• [Goal]:
Rewrite every one of these items, replacing "Screen dimensions" with "Display size" wherever it occurs and changing nothing else.

• [Dataset records]:
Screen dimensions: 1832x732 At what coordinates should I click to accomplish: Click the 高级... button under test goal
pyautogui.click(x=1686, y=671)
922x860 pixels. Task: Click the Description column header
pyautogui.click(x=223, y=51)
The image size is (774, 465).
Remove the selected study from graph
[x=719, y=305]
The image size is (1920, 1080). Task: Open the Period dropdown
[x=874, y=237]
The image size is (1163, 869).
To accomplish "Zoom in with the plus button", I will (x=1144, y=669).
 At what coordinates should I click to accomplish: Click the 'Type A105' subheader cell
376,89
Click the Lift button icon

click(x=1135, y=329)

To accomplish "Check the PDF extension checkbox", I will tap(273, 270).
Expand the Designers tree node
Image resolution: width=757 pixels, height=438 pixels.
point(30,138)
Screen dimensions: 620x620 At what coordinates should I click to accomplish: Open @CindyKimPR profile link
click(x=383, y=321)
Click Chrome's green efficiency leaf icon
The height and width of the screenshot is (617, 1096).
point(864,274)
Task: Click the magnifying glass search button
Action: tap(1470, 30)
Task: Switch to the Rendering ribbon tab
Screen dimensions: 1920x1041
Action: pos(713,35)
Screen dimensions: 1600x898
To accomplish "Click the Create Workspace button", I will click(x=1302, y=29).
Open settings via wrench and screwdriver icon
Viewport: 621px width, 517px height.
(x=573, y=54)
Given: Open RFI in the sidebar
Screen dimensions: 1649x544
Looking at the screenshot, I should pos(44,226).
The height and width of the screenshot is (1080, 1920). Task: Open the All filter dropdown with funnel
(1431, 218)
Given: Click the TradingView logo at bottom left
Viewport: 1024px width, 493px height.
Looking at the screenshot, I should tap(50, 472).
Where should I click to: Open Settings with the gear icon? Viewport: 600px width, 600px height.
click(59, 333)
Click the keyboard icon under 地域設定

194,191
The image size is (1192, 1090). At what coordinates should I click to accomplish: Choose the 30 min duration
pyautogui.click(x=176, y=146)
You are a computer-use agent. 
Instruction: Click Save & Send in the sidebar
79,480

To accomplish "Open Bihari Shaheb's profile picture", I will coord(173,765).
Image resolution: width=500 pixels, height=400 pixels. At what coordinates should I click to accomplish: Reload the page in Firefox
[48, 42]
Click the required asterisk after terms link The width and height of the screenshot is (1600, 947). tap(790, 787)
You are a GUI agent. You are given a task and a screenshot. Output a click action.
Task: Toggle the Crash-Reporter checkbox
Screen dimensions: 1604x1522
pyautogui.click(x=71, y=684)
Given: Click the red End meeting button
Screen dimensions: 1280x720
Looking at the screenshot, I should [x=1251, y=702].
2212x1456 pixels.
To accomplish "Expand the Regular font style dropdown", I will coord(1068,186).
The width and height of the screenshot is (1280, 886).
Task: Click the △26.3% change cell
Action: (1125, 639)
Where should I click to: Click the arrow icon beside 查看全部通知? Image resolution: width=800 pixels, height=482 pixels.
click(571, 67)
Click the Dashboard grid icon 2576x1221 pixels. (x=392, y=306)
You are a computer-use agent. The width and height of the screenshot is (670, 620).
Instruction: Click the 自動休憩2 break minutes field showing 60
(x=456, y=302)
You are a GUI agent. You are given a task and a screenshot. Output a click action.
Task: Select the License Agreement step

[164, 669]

• [Answer]:
Display size: 1832x732 At what coordinates should I click to accomplish: Click the 高级... button under test goal
pyautogui.click(x=1686, y=671)
922x860 pixels. Task: Click the Description column header
pyautogui.click(x=223, y=51)
The image size is (774, 465).
Remove the selected study from graph
[x=719, y=305]
The image size is (1920, 1080). Task: Open the Period dropdown
[x=874, y=237]
The image size is (1163, 869).
To accomplish "Zoom in with the plus button", I will (x=1144, y=669).
 At what coordinates should I click to accomplish: Click the 'Type A105' subheader cell
376,89
Click the Lift button icon

click(x=1135, y=329)

To accomplish "Check the PDF extension checkbox", I will tap(273, 270).
Expand the Designers tree node
Image resolution: width=757 pixels, height=438 pixels.
point(30,138)
Display size: 620x620 At what coordinates should I click to accomplish: Open @CindyKimPR profile link
click(x=383, y=321)
Click Chrome's green efficiency leaf icon
The height and width of the screenshot is (617, 1096).
point(864,274)
Task: Click the magnifying glass search button
Action: tap(1470, 30)
Task: Switch to the Rendering ribbon tab
Display size: 1920x1041
Action: pos(713,35)
Display size: 1600x898
To accomplish "Click the Create Workspace button", I will click(x=1302, y=29).
Open settings via wrench and screwdriver icon
Viewport: 621px width, 517px height.
(x=573, y=54)
Given: Open RFI in the sidebar
Display size: 1649x544
Looking at the screenshot, I should pos(44,226).
The height and width of the screenshot is (1080, 1920). Task: Open the All filter dropdown with funnel
(1431, 218)
Given: Click the TradingView logo at bottom left
Viewport: 1024px width, 493px height.
Looking at the screenshot, I should tap(50, 472).
Where should I click to: Open Settings with the gear icon? Viewport: 600px width, 600px height.
click(59, 333)
Click the keyboard icon under 地域設定

194,191
The image size is (1192, 1090). At what coordinates should I click to accomplish: Choose the 30 min duration
pyautogui.click(x=176, y=146)
You are a computer-use agent. 
Instruction: Click Save & Send in the sidebar
79,480

To accomplish "Open Bihari Shaheb's profile picture", I will coord(173,765).
Image resolution: width=500 pixels, height=400 pixels. At what coordinates should I click to accomplish: Reload the page in Firefox
[48, 42]
Click the required asterisk after terms link The width and height of the screenshot is (1600, 947). tap(790, 787)
You are a GUI agent. You are given a task and a screenshot. Output a click action.
Task: Toggle the Crash-Reporter checkbox
Display size: 1604x1522
pyautogui.click(x=71, y=684)
Given: Click the red End meeting button
Display size: 1280x720
Looking at the screenshot, I should [x=1251, y=702].
2212x1456 pixels.
To accomplish "Expand the Regular font style dropdown", I will coord(1068,186).
The width and height of the screenshot is (1280, 886).
Task: Click the △26.3% change cell
Action: (1125, 639)
Where should I click to: Click the arrow icon beside 查看全部通知? Image resolution: width=800 pixels, height=482 pixels.
click(571, 67)
Click the Dashboard grid icon 2576x1221 pixels. (x=392, y=306)
You are a computer-use agent. The width and height of the screenshot is (670, 620).
Instruction: Click the 自動休憩2 break minutes field showing 60
(x=456, y=302)
You are a GUI agent. You are given a task and a screenshot. Output a click action.
Task: Select the License Agreement step

[164, 669]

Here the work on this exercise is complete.